The article describes the Humanities and Medicine Program at Mount Sinai Medical School, a program which each year admits into the medical school 35 undergraduates who major in the humanities or social sciences and can maintain a 3.5 GPA. Dr. Nathan Kase, who founded the program, said, "The default pathway is: Well, how did they do on the MCAT? How did they do on organic chemistry?...That excludes a lot of kids, but it also diminishes; it makes science into an obstacle rather than something that is an insight into the biology of human disease."

Students in the program, who apply during their sophomore or junior years of college, can forego taking the MCAT or physics, organic chemistry, and biology during college but do have a "boot camp" in those subjects at Mount Sinai prior to beginning their medical studies. A study published in the Journal of the AAMC entitled "Challenging Traditional Premedical Requirements as Predictors of Success in Medical School" has reopened the sometimes vitriolic debate over whether the traditional requirements should be revised or whether they are even necessary.

This discussion is not new; essayist Lewis Thomas, while defending the vital importance and inherent wonder of scientific learning, wrote about the need for more well-rounded physicians and published an essay entitled "Humanities and Science" in his popular work Late Night Thoughts On Listening to Mahler's Ninth Symphony. Many medical schools around the nation have included "humanities and medicine" curricula as part of their med students' training.

Most physicians who were science majors have of course come out in passionate defense of tradition, with some showing embarrassingly arrogant contempt for their counterparts in the humanities. They have called the Mount Sinai program an example of the "dumbing down" of American education, which I find patently offensive as a former English major who chose one of the most science-oriented specialties in medicine (but also, to my mind, one of the most artful).

I value what I learned in biochemistry about molecular pathways and receptors and in physics about pressure gradients and flow, but I also know that my training in the humanities contributed to my intellectual skill set in ways my science classes could not. I can think critically, listen to and interpret stories, write a narrative, learn foreign linggo, diagnose conditions based on various clues and signs, analyze situations, and make critical decisions because of the riches I gleaned from strong training in both the sciences and the humanities.
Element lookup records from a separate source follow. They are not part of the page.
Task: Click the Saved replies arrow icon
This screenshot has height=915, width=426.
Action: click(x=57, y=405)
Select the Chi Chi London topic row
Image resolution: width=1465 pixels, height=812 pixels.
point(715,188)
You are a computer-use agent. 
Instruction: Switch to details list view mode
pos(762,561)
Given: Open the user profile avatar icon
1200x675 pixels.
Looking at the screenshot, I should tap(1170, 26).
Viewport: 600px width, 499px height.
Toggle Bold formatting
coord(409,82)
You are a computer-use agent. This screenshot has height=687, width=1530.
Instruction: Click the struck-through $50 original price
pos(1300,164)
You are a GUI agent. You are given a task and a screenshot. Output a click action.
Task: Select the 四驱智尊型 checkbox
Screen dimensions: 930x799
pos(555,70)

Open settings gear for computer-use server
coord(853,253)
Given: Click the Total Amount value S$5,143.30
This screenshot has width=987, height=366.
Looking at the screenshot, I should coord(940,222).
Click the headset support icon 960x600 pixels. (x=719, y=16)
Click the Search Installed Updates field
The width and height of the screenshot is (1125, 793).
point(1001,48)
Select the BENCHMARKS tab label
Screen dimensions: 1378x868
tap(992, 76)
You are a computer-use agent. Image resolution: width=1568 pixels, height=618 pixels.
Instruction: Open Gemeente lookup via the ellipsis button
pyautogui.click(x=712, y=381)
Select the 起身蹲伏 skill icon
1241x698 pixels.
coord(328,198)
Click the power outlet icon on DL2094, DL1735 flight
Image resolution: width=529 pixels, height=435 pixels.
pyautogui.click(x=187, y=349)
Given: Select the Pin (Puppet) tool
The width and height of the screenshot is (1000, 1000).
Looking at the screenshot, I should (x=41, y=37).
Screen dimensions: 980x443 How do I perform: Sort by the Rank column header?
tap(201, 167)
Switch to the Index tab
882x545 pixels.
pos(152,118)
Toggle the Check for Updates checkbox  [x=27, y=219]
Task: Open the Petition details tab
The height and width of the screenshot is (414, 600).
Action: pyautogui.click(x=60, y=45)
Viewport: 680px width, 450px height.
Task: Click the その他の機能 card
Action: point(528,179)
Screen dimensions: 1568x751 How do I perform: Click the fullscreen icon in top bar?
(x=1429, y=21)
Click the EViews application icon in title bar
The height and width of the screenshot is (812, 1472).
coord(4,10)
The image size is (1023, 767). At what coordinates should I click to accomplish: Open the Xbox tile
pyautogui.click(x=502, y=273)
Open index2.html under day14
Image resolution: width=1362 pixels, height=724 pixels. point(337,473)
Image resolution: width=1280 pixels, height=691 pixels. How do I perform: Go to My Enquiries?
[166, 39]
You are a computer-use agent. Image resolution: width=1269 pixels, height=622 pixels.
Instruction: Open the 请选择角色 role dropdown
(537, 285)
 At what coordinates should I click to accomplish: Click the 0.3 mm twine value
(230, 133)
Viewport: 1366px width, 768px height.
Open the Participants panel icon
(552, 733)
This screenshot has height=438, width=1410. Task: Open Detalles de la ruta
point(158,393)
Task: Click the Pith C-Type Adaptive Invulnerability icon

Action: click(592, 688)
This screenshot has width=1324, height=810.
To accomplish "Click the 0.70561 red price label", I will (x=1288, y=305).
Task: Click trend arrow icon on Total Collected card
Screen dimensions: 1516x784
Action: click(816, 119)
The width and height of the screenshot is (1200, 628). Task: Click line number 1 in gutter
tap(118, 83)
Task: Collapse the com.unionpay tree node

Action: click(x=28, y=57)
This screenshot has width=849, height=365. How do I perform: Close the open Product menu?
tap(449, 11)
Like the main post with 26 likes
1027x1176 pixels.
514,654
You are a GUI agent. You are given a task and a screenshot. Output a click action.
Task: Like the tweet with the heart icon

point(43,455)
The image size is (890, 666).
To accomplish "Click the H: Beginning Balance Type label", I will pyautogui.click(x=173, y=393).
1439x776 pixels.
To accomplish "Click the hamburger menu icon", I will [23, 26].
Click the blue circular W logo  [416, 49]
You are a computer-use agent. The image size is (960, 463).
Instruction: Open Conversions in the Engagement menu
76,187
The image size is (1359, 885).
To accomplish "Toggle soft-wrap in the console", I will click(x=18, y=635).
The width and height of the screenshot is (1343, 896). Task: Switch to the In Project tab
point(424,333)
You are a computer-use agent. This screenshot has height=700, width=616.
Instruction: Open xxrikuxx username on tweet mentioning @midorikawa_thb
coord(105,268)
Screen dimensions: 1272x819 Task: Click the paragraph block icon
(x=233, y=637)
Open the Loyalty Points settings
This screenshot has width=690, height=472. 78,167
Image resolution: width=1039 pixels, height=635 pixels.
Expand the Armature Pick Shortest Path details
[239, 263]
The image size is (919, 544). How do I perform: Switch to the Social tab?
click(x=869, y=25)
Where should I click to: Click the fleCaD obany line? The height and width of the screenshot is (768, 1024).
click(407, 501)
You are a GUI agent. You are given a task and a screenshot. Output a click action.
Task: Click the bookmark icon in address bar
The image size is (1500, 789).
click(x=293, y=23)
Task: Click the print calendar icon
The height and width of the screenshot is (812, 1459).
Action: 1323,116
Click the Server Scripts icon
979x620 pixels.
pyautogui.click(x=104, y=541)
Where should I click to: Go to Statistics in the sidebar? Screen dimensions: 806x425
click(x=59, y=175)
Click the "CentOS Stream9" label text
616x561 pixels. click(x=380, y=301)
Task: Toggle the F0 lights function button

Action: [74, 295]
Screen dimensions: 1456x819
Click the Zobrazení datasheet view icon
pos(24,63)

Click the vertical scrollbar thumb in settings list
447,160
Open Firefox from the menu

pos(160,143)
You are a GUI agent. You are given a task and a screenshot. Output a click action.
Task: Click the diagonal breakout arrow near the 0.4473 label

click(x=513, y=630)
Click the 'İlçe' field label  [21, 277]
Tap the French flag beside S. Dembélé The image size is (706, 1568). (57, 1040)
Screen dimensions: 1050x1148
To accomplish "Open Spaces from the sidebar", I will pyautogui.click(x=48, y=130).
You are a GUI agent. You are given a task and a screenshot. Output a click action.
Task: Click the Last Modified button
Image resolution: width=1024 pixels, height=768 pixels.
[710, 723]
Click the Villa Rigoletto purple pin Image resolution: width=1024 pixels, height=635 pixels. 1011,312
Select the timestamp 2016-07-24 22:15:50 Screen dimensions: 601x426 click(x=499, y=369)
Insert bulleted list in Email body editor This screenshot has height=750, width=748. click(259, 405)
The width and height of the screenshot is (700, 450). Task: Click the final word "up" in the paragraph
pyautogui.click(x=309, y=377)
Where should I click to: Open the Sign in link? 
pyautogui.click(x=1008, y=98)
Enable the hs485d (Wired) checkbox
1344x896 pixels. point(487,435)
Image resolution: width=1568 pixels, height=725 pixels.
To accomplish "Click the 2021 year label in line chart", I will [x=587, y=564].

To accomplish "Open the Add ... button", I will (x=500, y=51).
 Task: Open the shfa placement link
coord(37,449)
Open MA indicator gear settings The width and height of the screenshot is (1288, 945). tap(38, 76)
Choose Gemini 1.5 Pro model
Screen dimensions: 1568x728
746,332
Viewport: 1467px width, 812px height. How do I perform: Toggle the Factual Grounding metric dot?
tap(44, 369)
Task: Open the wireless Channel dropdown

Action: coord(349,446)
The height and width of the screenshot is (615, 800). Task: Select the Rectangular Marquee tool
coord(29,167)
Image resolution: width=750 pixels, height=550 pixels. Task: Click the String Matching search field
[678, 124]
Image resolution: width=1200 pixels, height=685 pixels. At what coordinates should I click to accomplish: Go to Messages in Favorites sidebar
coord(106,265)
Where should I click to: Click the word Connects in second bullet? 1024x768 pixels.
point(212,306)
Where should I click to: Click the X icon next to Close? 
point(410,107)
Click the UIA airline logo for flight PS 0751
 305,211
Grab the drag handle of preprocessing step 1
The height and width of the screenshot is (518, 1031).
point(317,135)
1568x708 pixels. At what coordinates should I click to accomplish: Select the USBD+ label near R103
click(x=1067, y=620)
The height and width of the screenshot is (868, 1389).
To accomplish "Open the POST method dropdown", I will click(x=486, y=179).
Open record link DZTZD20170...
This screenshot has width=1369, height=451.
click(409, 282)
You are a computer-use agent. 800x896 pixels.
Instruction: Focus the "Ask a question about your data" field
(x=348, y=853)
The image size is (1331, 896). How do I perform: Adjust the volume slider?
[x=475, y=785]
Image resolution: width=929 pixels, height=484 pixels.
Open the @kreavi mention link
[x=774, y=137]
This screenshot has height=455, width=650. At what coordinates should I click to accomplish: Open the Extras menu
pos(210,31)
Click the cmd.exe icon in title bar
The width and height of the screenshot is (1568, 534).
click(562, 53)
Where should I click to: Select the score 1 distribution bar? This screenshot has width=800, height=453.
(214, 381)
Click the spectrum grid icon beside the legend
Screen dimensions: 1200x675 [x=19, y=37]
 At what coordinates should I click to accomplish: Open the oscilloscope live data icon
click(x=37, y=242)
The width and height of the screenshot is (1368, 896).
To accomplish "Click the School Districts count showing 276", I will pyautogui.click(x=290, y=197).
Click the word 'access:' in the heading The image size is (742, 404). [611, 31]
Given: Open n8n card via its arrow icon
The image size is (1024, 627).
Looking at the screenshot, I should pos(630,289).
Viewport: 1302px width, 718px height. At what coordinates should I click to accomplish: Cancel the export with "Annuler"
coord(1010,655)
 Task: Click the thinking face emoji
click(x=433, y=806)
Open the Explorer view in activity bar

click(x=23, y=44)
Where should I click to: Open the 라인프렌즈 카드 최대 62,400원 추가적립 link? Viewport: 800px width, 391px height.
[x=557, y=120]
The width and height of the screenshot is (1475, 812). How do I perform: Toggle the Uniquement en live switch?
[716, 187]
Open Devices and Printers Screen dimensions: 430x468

I still remember a surgeon who once answered a patient who was surprised she hadn't read a particular Shakespeare play, "Well, I spent my time reading things that would actually be useful to you for this operation." I find this attitude to a sound literary education small-minded and cheap. People without imagination so often focus on what is considered visibly "useful" without considering the intangible good done by less pragmatic knowledge. I was taught by some of the best teachers in the world that understanding a character or a line of poetry is not fluff compared to deriving an equation but rather a crucial component in the working of the mind and its interaction with the world.

During my training I was once asked in front of a patient to recite some respiratory physiology equation which, to my patient's approval, I was able to do easily at the time. But I wanted to say to the attending physician, "Ask me, too, what this patient's story is. I can tell you because I listened. I can tell you because I can put together and recreate a good narrative. And in the end it will help me take better care of this patient than knowing that equation." Good patient care is and, for me, always has been about story and relationship as well as facts and figures. We have to be able to do well working with both.

I find the habit of many physicians of looking down at the humanities and humanities students completely obnoxious, but of course, I am biased. I happen to think I'm a better doctor for having been well-educated one, with multiple aspects of the mind trained and challenged - not just the ones that can distinguish between an ester and an amide.